Venda de agrotóxico contrabandeado gerava lucro de até 100%, diz PF

Polícia Federal cumpriu mandados de prisão em municípios de SP e MT.
Investigação mostrou que comércio ocorria em Mato Grosso.

agrotóxico contrabandeado (Foto: Divulgação/PF)Agrotóxico contrabandeado foi apreendido durante
operação da Polícia Federal (Foto: Divulgação/PF)

A quadrilha responsável pelo contrabando de agrotóxicos oriundos do Paraguai e destinados a abastecerem lavouras de Mato Grosso chegava a lucrar até 100% com o comércio dos produtos ilegais. É o que aponta o delegado da Polícia Federal de Rondonópolis, Bruno Costa de Toledo, responsável pelo caso.

Embora o volume financeiro arrecadado ao longo das operações pelos suspeitos ainda não tenha sido levantado pela PF, o negócio mostrava-se vantajoso para a organização. Além de importar de maneira ilegal o produto, ela também atuava na falsificação de defensivos dentro do estado.

“Quando o produto era contrabandeado eles vendiam a preços do Paraguai com lucro de 100%. Quando o produto era falsificado, eles colocavam um pouco mais da metade dele e comercializavam na região”, declarou Toledo. Os materiais eram revendidos a produtores rurais que adquiriam os materiais a preços considerados abaixo de mercado. De acordo com a Polícia Federal, Mato Grosso era o estado ao qual se destinavam os agrotóxicos irregulares. Não foi identificada a venda do material para outras unidades da federação.

Na operação São Lourenço, deflagrada pela PF nesta quarta-feira (14), 16 pessoas foram presas, três veículos e US$ 1,4 mil apreendidos. Ao todo, 21 foram os mandados de prisão expedidos pela justiça. A polícia ainda procura pelos demais suspeitos de integrar a quadrilha que agia com falsificação, comercialização e contrabando de agrotóxicos. Ainda na quarta-feira, os presos foram ouvidos pelas autoridades.

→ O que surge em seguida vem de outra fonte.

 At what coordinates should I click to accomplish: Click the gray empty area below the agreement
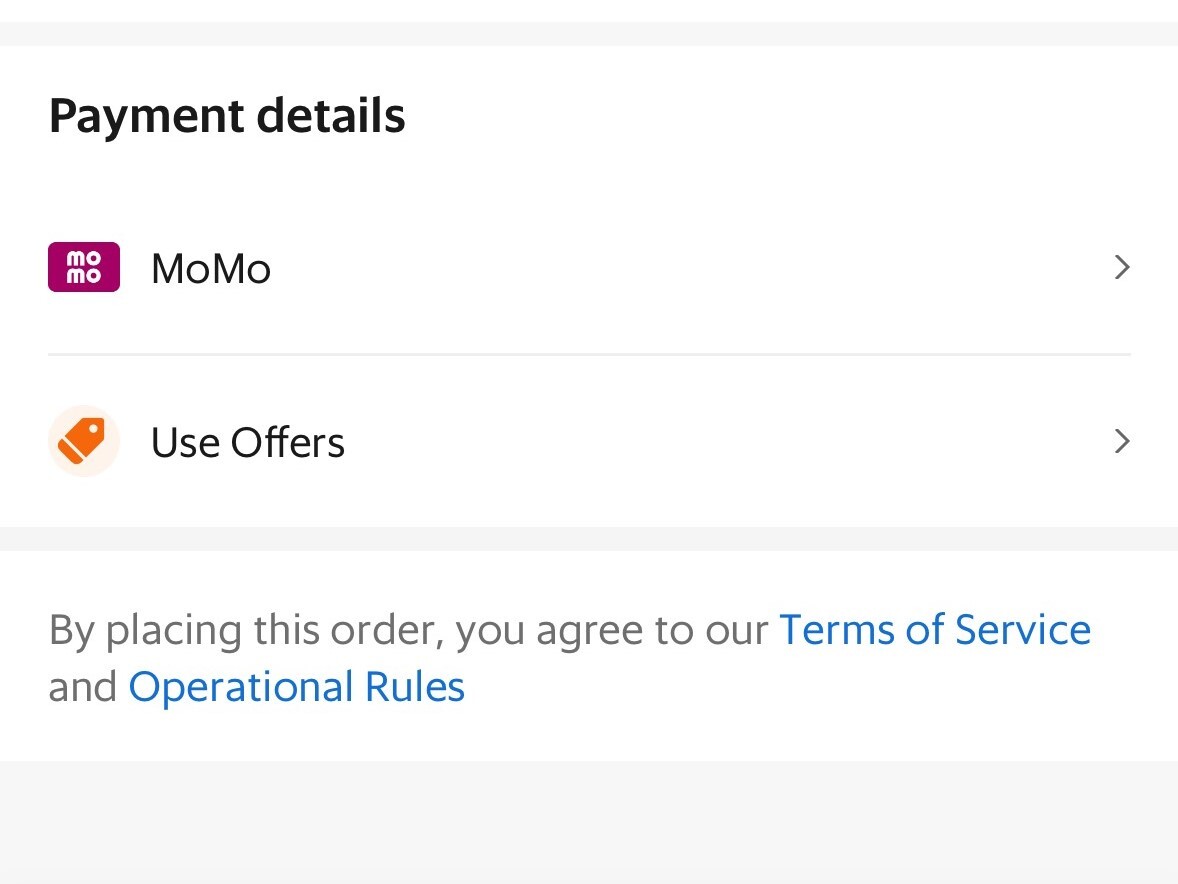pyautogui.click(x=589, y=822)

Conforme Toledo, dois irmãos residentes em Rondonópolis são considerados chefes da quadrilha. Eles são suspeitos de planejar toda a atuação envolvendo desde o contrabando do material até sua destinação final a produtores de Mato Grosso. Boa parte das vendas ocorria mesmo em Rondonópolis, onde está localizada uma das principais regiões produtoras do estado. Todos os presos pela polícia nesta quarta-feira agiam como fabricantes, vendedores e contrabandistas.

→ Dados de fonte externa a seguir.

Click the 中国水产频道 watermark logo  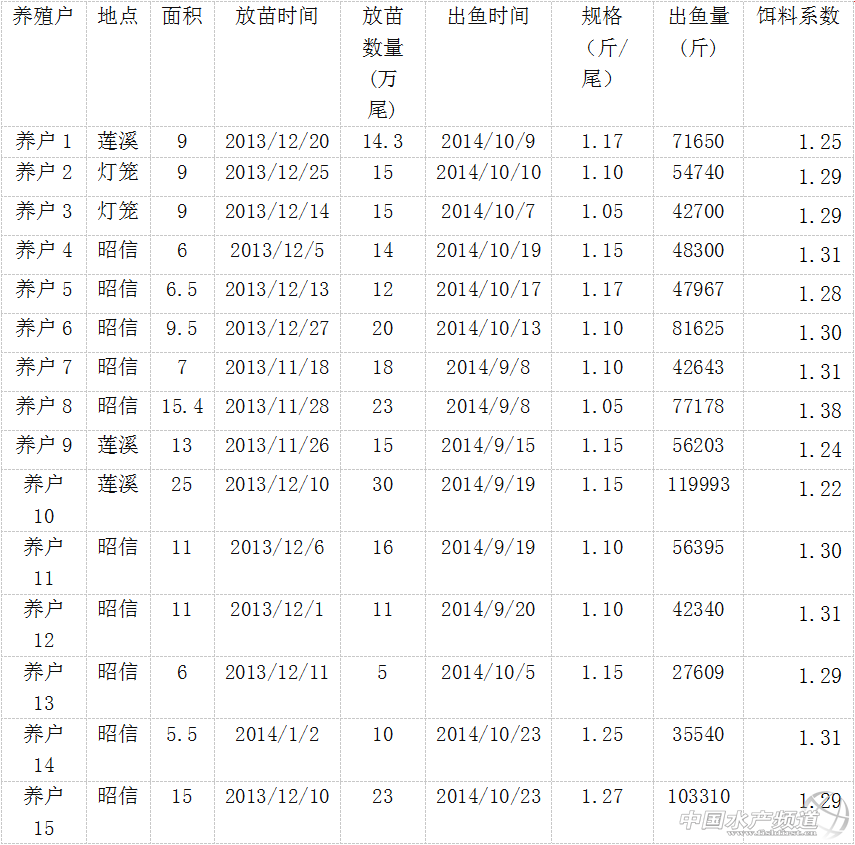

“Mato Grosso, por ser um estado agrícola, os líderes de Rondonópolis tinham contato com quem fornecia o agrotóxico tanto contrabandeado quanto falsificado e forneciam para agricultores da região”, pontuou Toledo, ao G1. De acordo com o delegado, não foi possível contabilizar o volume de agricultores que recorreram ao produto.

Além da operação São Lourenço, deflagrada pela Polícia Federal e cuja investigação iniciou ainda em 2010, casos da mesma natureza foram contabilizados no estado. Há pouco tempo, a Polícia Civil de Mato Grosso desmanchou um esquema de falsificação e distribuição de agrotóxico.

Mais de uma tonelada de agrotóxicos foram apreendidos (Foto: Divulgação / PF)Mais de uma tonelada de agrotóxico foi apreendida (Foto: Divulgação / PF)

De acordo com a polícia, os suspeitos atuavam em todo o país. A ação foi deflagrada nos municípios paulistas de Bady Bassit e São José do Rio Preto, noroeste do estado de São Paulo. As investigações mostravam que o defensivo era fabricado de forma irregular e para garantir a venda dele, suspeitos colocavam-no em embalagens reutilizadas de uma marca famosa.

Fiscalização
Chefe de fiscalização de insumos agrícolas do Ministério da Agricultura, Pecuária e Abastecimento, Sidnei Francisco Cruz diz que o controle da prática criminosa torna-se ineficiente quando agricultores fomentam a prática criminosa.

“Por mais que haja esforço do poder público, se não houver a conscientização do consumidor do produto irregular fica muito difícil combater o contrabando, a pirataria. Seja de agrotóxico ou qualquer insumo agrícola porque na verdade quem fomenta esse comércio é o comprador”, contextualizou.